CEO Sifiso Dabengwa said in The Star newspaper that MTN’s Irancell venture, in which the South African firm holds a 49 percent stake, added four million subscribers to its existing 34.6 million last year. Revenue was up 20 percent to 11 billion rands ($1.4 billion, one billion euros) in 2011.
He said MTN would only pull out if South Africa joined the US-led sanctions over Tehran’s disputed nuclear programme.
“We are guided by South African government policies internationally, in the same way US companies are prohibited from doing business in Iran. Unless the government says (otherwise), we will just have to manage,” he said.
“This is a challenge because outside institutions are prohbited from dealing with Iranian institutions,” he said.

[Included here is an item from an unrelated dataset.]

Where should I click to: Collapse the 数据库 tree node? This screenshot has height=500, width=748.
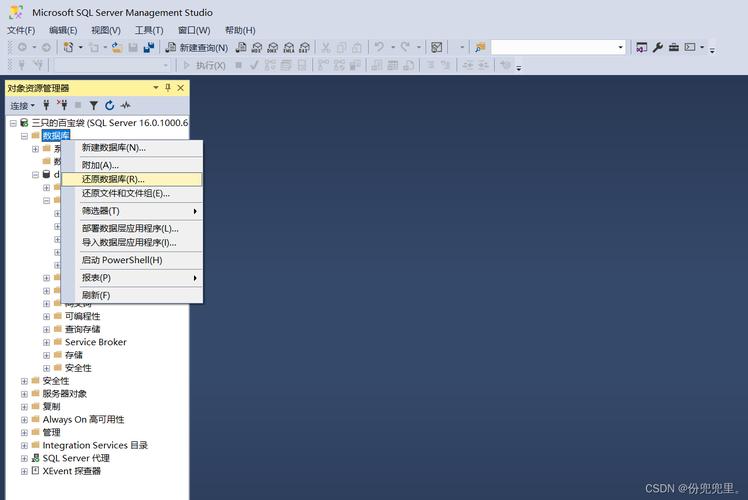(x=24, y=136)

“We have been able to repatriate funds. We’re working through other ways as opposed to working through official banking systems, obviously with all the checks and balances with our auditors,” he said.
MTN’s Iran operations came under the spotlight last month when rival Turkcell sued the company in a US court, claiming that the South African group had bribed government officials in exchange for rights to an Iranian GSM mobile operating licence.
South African petrochemical giant Sasol is reviewing its operations in Iran due to the sanctions risk.